By Dave Andrusko
Can you imagine the conflicting responses to this news? It comes from a story written by Danny Wicentowski:
The numbers show St. Louis’ Planned Parenthood performed abortions for just three patients in February — a drop from the 174 recorded in February 2019.
Three babies—not 174 babies—lost their lives in this particular Planned Parenthood killing factory.
To the pro-abortion mind, this is nothing short of a tragedy. Surely some women went elsewhere, but Planned Parenthood would be despondent. Lives saved, money lost.
To pro-lifers, it is a reminder that elections have consequences; that unyielding perseverance is rewarded; and that there were as many as 171 chances to find a win-win solution.
The headline for Wicentowski’s story is, “Data show Abortion is Already Effectively Over in Missouri.” The headline for the NPR story, written by Sarah McCammon’s headline is equally grim: “As Missouri Clinic Awaits Its Legal Fate, Abortions In State Have Virtually Halted.”
What are they talking about and how did it happen?
As NRL News Today has written on many occasions, there is only one functioning abortion clinic in Missouri. “The clinic, Reproductive Health Services of Planned Parenthood of the St. Louis Region, is at the center of a licensing dispute between the organization and Missouri Republican Gov. Mike Parson’s administration,” McCammon writes. “That clinic’s future is in the hands of a state commission that is expected to issue a decision in the coming weeks or months.”

• _WHAT THIS EXERCISE ASKS_:
• 1. Could you transcribe the Missouri abortion article, everything from "Three babies—not 174" down to "did it happen?"?
• 2. According to the Missouri abortion article, what is the name of the only functioning abortion clinic in Missouri?
• 3. Will you resume the Missouri abortion article from the point where it stops?

• _SOURCE MATERIAL_:
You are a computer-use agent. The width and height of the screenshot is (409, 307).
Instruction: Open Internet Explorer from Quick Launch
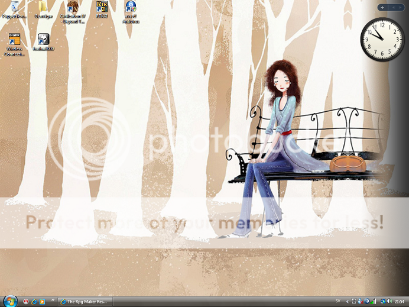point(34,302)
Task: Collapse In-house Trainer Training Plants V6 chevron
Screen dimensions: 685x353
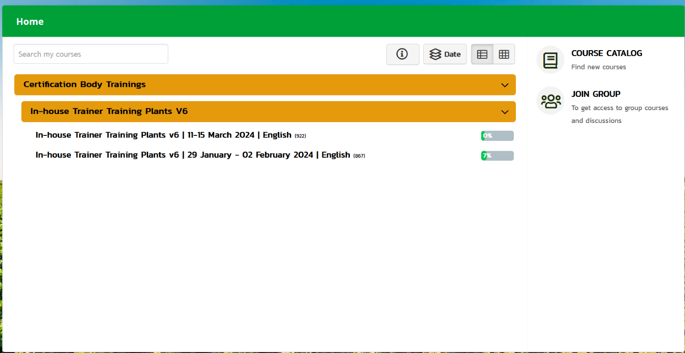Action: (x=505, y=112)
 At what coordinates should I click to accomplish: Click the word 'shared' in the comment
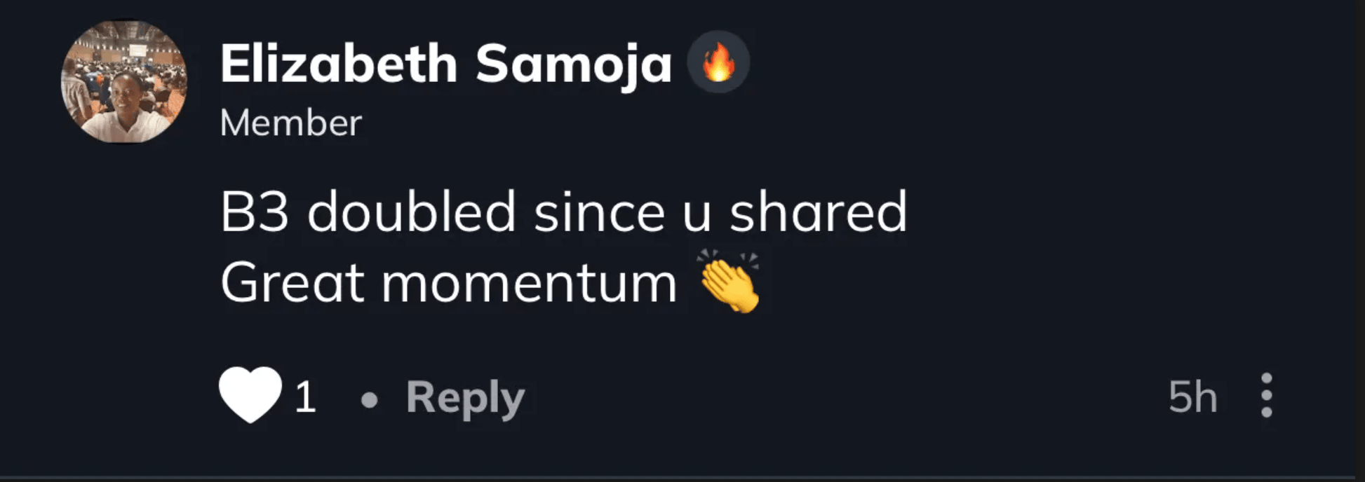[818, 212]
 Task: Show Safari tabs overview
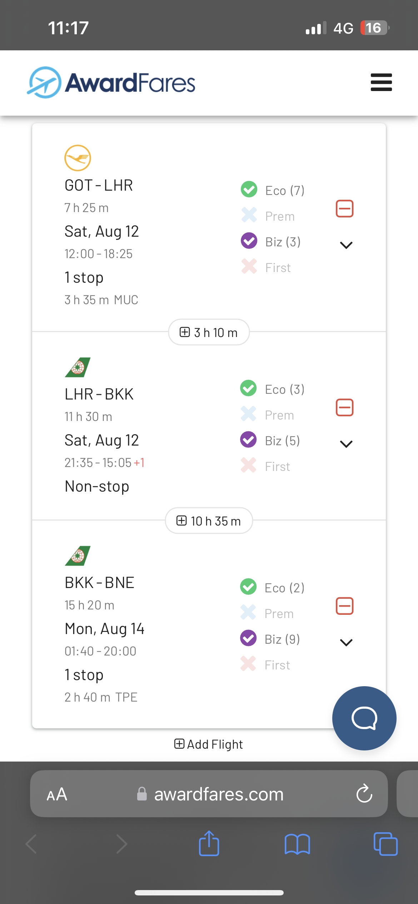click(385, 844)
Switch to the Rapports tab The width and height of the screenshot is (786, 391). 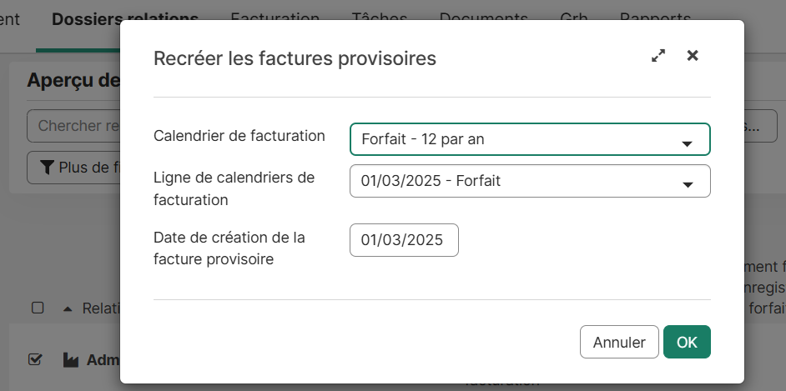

• _ANSWERS FOR THE EXERCISE_:
• 1.
Three babies—not 174 babies—lost their lives in this particular Planned Parenthood killing factory.
To the pro-abortion mind, this is nothing short of a tragedy. Surely some women went elsewhere, but Planned Parenthood would be despondent. Lives saved, money lost.
To pro-lifers, it is a reminder that elections have consequences; that unyielding perseverance is rewarded; and that there were as many as 171 chances to find a win-win solution.
The headline for Wicentowski’s story is, “Data show Abortion is Already Effectively Over in Missouri.” The headline for the NPR story, written by Sarah McCammon’s headline is equally grim: “As Missouri Clinic Awaits Its Legal Fate, Abortions In State Have Virtually Halted.”
What are they talking about and how did it happen?

• 2. Reproductive Health Services of Planned Parenthood of the St. Louis Region.

• 3.
“Licensing dispute” hardly captures the contours of this life-and-death battle. As Susan Klein of Missouri Right to Life explained
Planned Parenthood has lost their license due to their incompetence, and for no other reason. The blame for the deficiencies and infractions at the Planned Parenthood abortion site in St. Louis can be laid specifically and only on those who operate that abortion facility. Women’s lives were put at risk and the law was broken at the St. Louis Planned Parenthood. No one and no healthcare facility is above the law.
Some women are having abortions in nearby Illinois, mostly at an abortion clinic in Fairview Heights that had been constructed in secret. Alexis McGill Johnson, Planned Parenthood’s acting president and CEO, “said the shift is the result of strict abortion laws in Missouri,” according to McCammon.
“This is what happens when you impose these very onerous and burdensome restrictions on patients,” she said. “What it means is that abortion access is narrowed so dramatically [in Missouri] that it’s almost a right in name only.”
Great news for unborn babies in Missouri, terrible news for unborn babies taken to be destroyed in Illinois. The battlelines are clear: strengthen and fortify existing protections in Missouri, take back gains secured by pro-abortionists in Illinois.